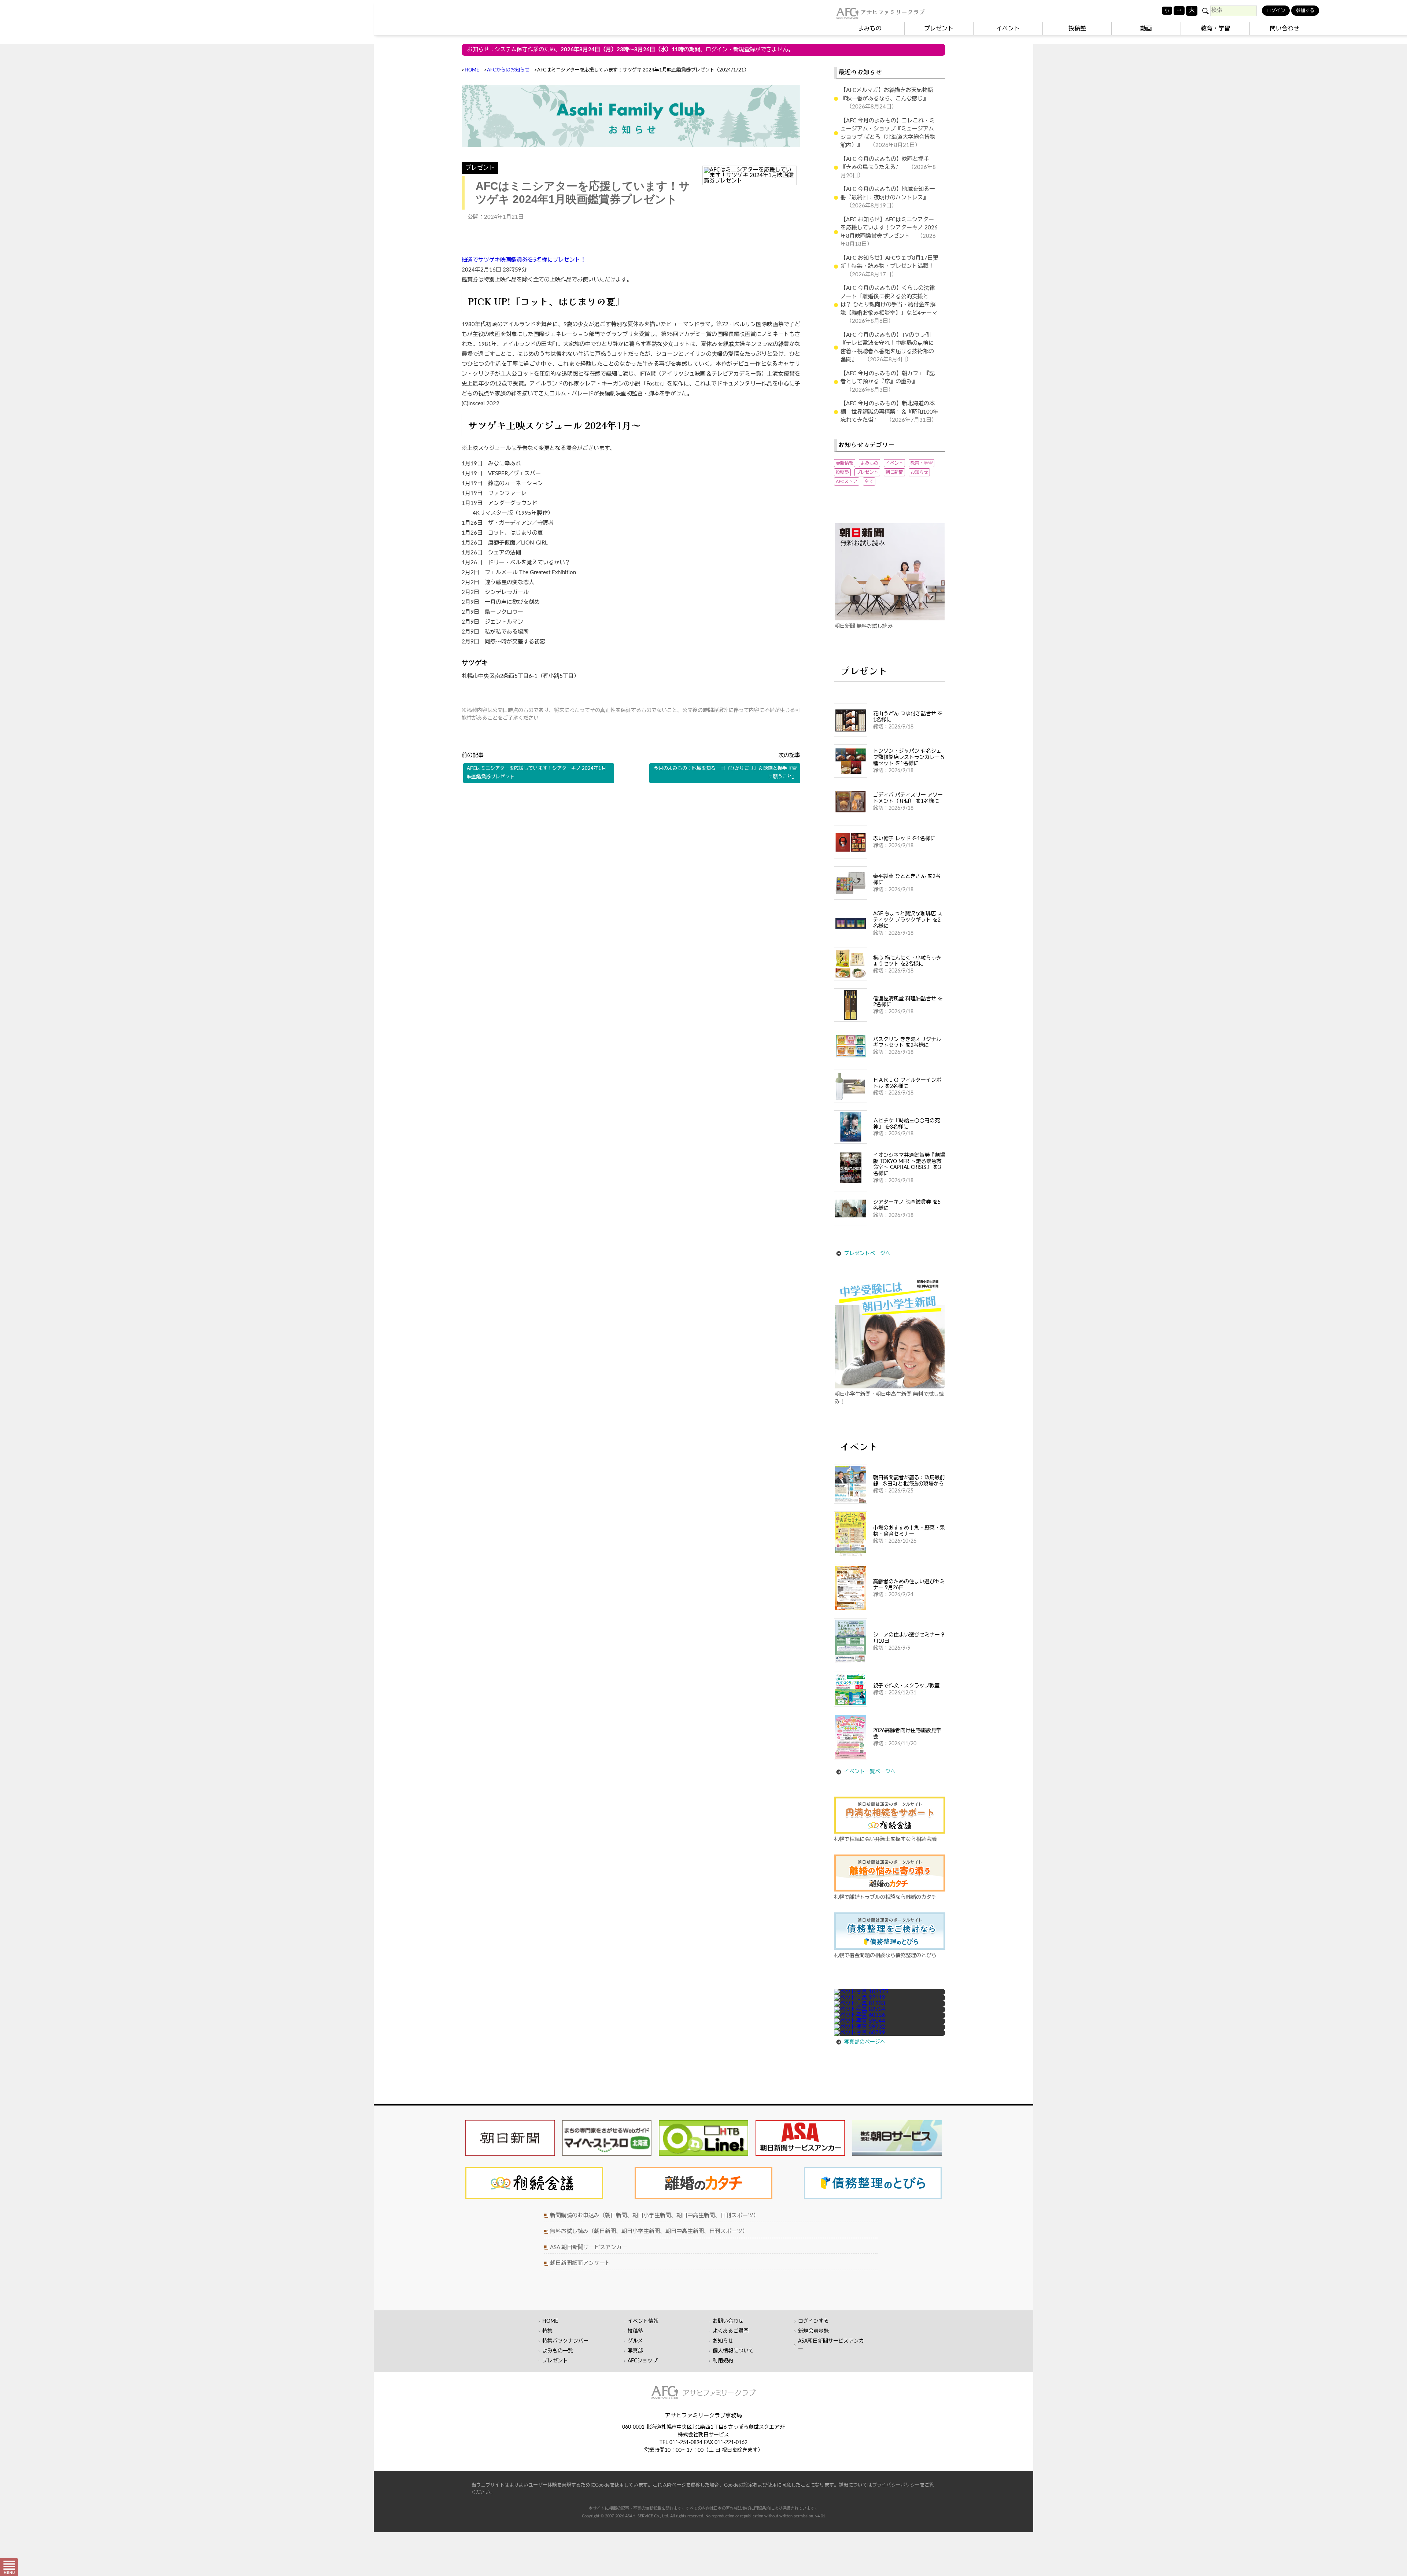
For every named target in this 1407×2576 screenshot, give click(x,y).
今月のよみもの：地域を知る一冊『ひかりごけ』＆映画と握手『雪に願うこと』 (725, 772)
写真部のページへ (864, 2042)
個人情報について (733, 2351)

****************************************

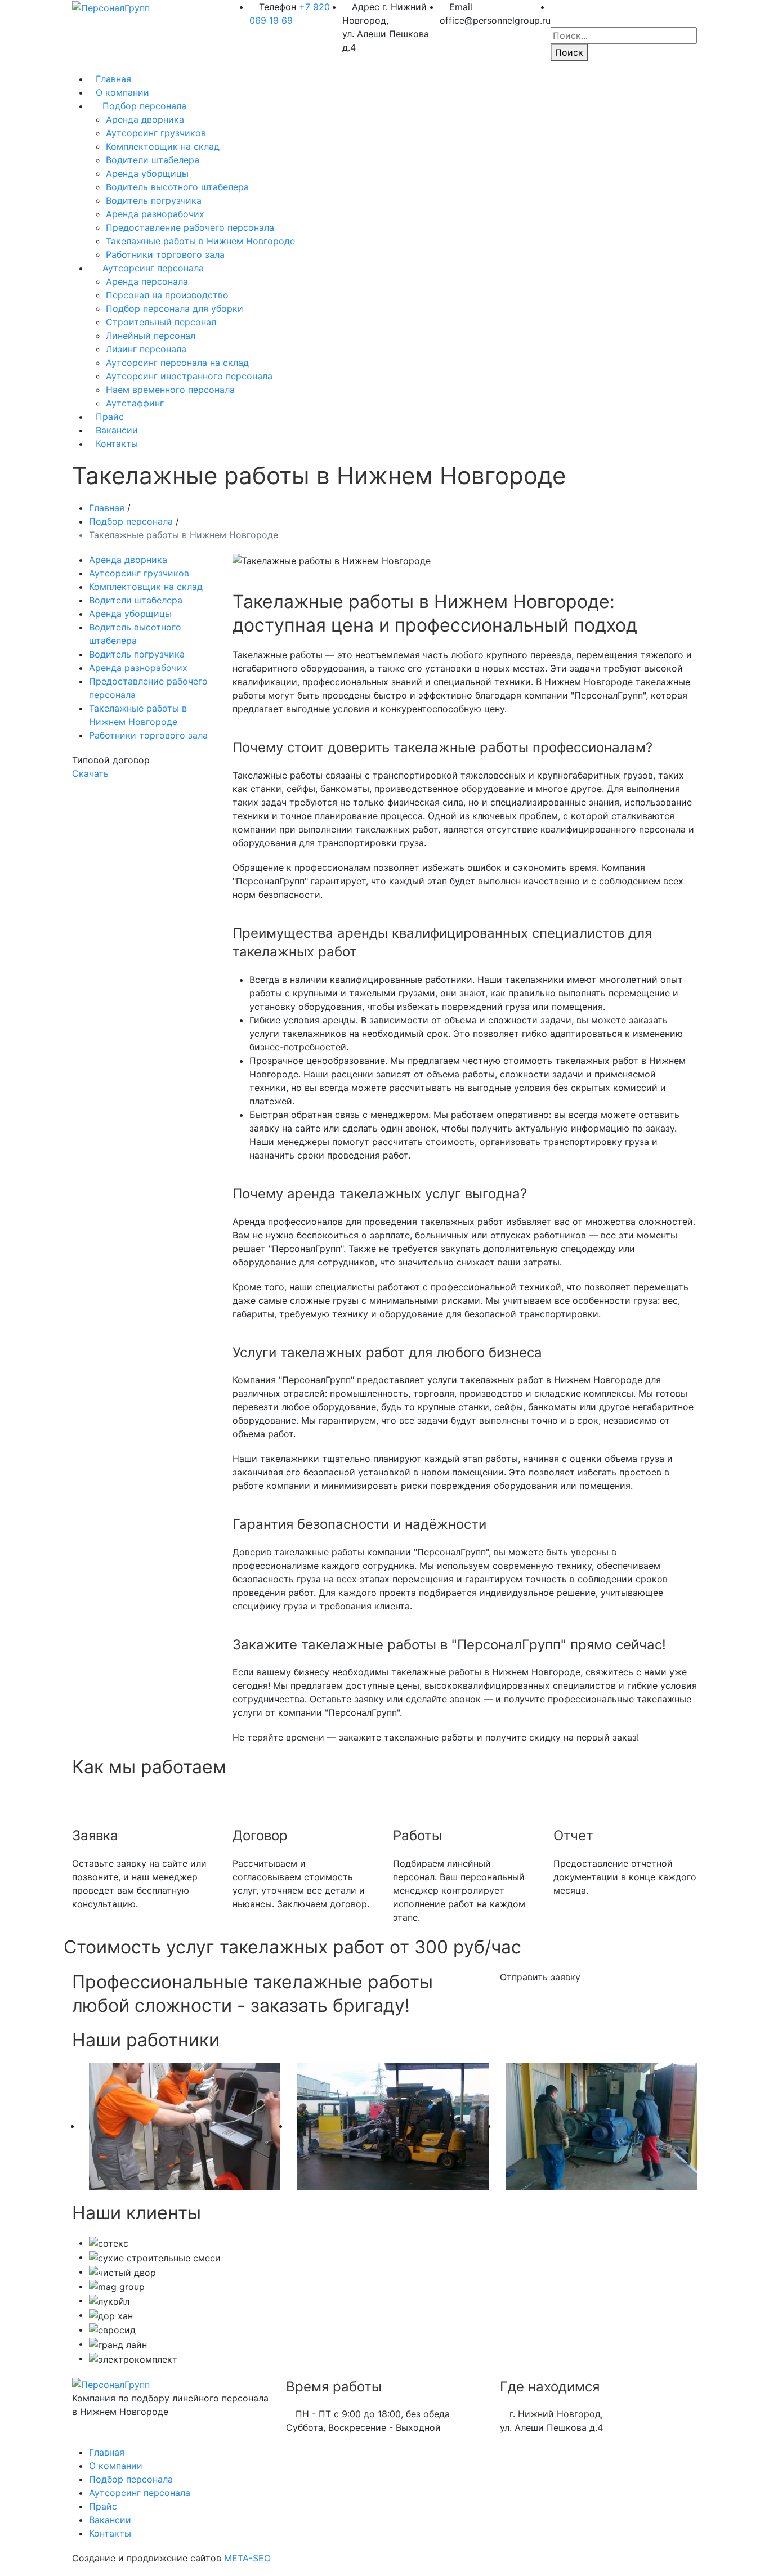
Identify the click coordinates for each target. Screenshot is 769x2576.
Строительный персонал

****************************************

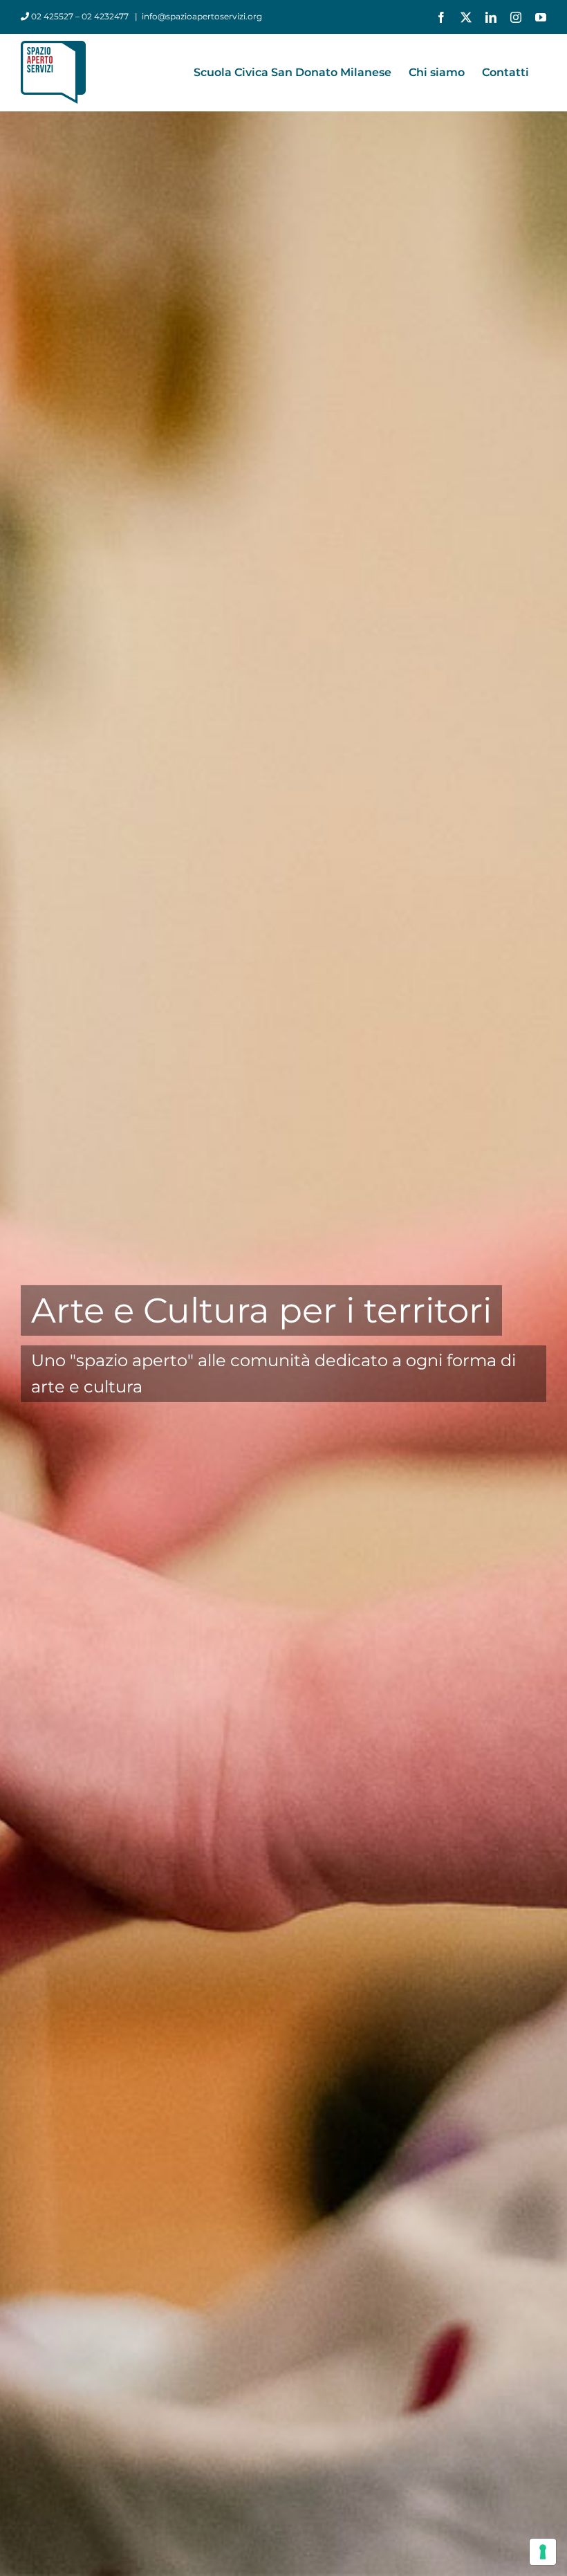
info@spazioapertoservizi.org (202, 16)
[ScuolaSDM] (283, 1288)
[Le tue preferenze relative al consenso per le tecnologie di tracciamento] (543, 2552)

****************************************

→ ABOUT THIS TASK:
Repeat, word for word, the lines above between the line holding "info@spazioapertoservizi.org (202, 16)" and the line holding "[Le tue preferenze", inclusive; omit everything else.

→ SOLUTION BELOW:
info@spazioapertoservizi.org (202, 16)
[ScuolaSDM] (283, 1288)
[Le tue preferenze relative al consenso per le tecnologie di tracciamento] (543, 2552)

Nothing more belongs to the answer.